Write test.jsonl atomically after successful preparation.

The final output file is opened before all downloads/transforms finish. A mid-run failure can leave a truncated file. Build records first (or write to a temp file) and replace the target only on success.

Suggested change

def process_sub_benchmark(out_root, repo_files, split_name, spec): @@ - rows_written = 0 - with output_file.open("w", encoding="utf-8") as fout: - for setting in SETTINGS: - for variant in list_variants(repo_files, category, task, setting): - data = load_input_data(category, task, setting, variant) - for i, row in enumerate(data): - ... - fout.write(json.dumps(record, ensure_ascii=False) + "\n") - rows_written += 1 + records = [] + for setting in SETTINGS: + for variant in list_variants(repo_files, category, task, setting): + data = load_input_data(category, task, setting, variant) + for i, row in enumerate(data): + ... + records.append(record) + + tmp_file = out_dir / "test.jsonl.tmp" + with tmp_file.open("w", encoding="utf-8") as fout: + for record in records: + fout.write(json.dumps(record, ensure_ascii=False) + "\n") + tmp_file.replace(output_file) + rows_written = len(records)

As per coding guidelines, "When adding new benchmarks, avoid data loss by doing all computation before re-opening files for writing; ensure computation completes before file writes to prevent accidental data loss if code fails".

● Prompt: Reproduce verbatim the portion of the review comment on atomic file writing that opens with the words "Write test.jsonl atomically" and closes with "only on success.".

● Source material:
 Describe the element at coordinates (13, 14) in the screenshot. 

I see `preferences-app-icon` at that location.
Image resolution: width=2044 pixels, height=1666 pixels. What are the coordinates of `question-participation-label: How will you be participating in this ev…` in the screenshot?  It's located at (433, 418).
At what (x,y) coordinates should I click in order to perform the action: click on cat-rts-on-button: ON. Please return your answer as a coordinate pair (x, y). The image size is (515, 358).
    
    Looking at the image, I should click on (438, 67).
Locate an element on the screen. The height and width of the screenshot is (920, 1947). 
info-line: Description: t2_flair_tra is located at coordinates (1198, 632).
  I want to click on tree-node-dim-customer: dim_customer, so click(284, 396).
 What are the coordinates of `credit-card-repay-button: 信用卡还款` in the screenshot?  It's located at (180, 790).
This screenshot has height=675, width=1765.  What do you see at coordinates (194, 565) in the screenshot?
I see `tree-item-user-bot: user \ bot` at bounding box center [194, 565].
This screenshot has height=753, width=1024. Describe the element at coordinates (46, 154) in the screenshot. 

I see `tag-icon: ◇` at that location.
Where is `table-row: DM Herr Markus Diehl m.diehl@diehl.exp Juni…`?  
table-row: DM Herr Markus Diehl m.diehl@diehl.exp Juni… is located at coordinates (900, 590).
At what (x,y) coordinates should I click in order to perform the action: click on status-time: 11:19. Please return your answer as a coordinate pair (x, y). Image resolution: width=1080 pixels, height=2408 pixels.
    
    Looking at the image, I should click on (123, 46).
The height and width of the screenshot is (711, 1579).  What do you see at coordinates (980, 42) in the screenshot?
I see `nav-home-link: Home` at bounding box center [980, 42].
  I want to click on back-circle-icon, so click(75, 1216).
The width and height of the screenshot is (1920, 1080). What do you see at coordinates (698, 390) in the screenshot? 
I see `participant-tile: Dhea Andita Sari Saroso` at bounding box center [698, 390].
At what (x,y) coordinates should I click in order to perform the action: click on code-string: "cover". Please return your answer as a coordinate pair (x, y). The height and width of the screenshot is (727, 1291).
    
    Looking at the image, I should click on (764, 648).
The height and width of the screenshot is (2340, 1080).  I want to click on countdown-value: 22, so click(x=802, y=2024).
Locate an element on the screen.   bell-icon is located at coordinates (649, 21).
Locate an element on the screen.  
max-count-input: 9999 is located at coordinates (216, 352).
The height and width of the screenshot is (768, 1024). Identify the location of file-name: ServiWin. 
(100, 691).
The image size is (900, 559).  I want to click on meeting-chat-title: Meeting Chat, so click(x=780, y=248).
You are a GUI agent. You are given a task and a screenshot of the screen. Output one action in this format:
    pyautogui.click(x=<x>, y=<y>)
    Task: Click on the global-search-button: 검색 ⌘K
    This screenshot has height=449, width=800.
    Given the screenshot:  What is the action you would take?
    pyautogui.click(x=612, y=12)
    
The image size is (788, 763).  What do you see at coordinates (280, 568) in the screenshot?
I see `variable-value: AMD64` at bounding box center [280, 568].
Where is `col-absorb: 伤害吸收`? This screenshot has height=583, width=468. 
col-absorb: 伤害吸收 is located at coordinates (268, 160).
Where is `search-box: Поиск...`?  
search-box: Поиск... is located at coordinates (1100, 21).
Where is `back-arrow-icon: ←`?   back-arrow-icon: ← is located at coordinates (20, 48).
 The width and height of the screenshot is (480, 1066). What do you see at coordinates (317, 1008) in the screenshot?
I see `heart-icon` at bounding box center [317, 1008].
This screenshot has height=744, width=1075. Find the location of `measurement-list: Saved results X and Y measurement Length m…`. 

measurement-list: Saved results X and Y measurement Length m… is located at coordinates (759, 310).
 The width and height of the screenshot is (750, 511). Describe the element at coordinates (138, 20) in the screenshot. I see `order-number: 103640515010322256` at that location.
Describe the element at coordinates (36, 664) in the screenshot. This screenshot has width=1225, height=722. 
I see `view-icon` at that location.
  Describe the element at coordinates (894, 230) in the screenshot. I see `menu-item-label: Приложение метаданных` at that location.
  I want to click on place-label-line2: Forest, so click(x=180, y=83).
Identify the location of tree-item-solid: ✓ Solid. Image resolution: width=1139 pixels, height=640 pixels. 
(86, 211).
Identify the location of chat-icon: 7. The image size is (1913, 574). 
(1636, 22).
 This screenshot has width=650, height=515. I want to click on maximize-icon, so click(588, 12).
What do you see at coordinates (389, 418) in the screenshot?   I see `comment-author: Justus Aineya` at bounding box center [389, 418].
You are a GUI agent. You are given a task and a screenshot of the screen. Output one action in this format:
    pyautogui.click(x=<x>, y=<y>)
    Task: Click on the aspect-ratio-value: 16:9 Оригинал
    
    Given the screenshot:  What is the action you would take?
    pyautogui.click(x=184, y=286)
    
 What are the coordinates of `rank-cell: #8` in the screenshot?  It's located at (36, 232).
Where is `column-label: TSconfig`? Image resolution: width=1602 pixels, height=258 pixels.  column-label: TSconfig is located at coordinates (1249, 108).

● Result:
Write test.jsonl atomically after successful preparation.

The final output file is opened before all downloads/transforms finish. A mid-run failure can leave a truncated file. Build records first (or write to a temp file) and replace the target only on success.